On Thursday, September 1, 2011, Law2sm’s founder, Deborah Gonzalez, participated in a fun-tweetiful event – the High Museum of Art, in Atlanta, GA, hosted a TweetUp. Twitter users were invited to tour the museum for free and share their thoughts about the museum’s exhibits with their followers.
As tweeters “tweeted’ their experience to their followers, their tweets were displayed on a full-length screen in the Museum’s lobby. Tweeters shared thoughts, photos, and information about the various pieces of art and artifacts throughout the museum complex. The evening was full of surprises as “Andy Warhol” was on hand to greet the tweeters and promote the upcoming Picasso and Warhol exhibit and certain tweeters won prizes such as museum t-shirts, free admission tickets to return to the museum and other High swag.
Organizers of the event did a lot of things right – they were prepared – including their admissions stickers that participants wore that had the twitter bird and the twitter hashtag for the event #hightweetup prominently displayed. No one could forget the hashtag and its neon colors had other museum visitors inquiring about what did it mean?

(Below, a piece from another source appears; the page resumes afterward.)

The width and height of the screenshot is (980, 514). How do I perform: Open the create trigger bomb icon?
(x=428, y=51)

However, as this is a legal blog relating to social media I wanted to focus on another thing the museum organizers did right – as each participant signed in (registration was requested online prior to the event) – they received a printed document entitled “Tweetup Gallery Photo Policies” from the hostesses. Smartphones and iPads abounded at the Tweetup. Tweeting pics was to be a big part of the Tweetup, but the museum did have some concerns.
This half sized piece of paper laid out the guidelines relating to photographing inside the museum. The museum reminded the tweetup participants that it is “bound to certain contracts and restrictions that may not allow for every work of art to be photographed.” Intellectual property rights, publicity rights, and other legal rights all play a part in protecting and conserving the value of art for today and many generations to come. Lending works of art between museums is a common occurrence but is based on trust and contractual agreements of what is to be permitted with the art work, how it is to be exhibited, for how long, etc. Reciprocity is important, and if one museum fails to adhere to the contract, other museums will find out and then not want to lend them their art in the future for security concerns.

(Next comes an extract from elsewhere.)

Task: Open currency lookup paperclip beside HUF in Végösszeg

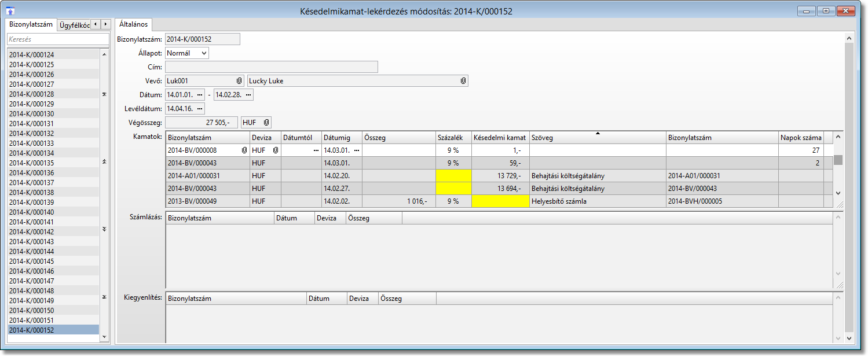Action: point(266,123)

The Tweetup Photo Policies laid out in clear, simple English, what exhibits could be photographed during the event, but more importantly, what exhibits could not. Most museums have a “No Photography” rule – if you like an exhibit more likely than not there is a postcard or catalogue book with the image in it, ready for you to purchase. If photography is allowed it is usually limited to permanent collections and for private use and viewing – not for commercial activities – so you can’t take a photo, enlarge it to poster size and sell it on your eBay® account. That’s a big no-no.
The policies also gave participants a contact or contacts – who to ask if you weren’t sure if you could take the photo or not – security officers! Talk to them, they are not so scary and actually know something about the exhibits – at least the ones we spoke to. They also had a few funny stories to share about the big silver-plated platter by Anish Kapoor on the third floor. Born in India in 1954, Anish’s sculptures are meant to be interactive and they invite the viewer to do more than just look. The platter stands against a wall. If you stand in front of it, and someone stands on the other side of the room behind you, you can whisper and they would hear what you said. It is quite eerie but a lot of fun and you need at least two to make it work – it’s invitation to engage make it a great symbol for the tweetup – art to be experienced, to be shared, to be social.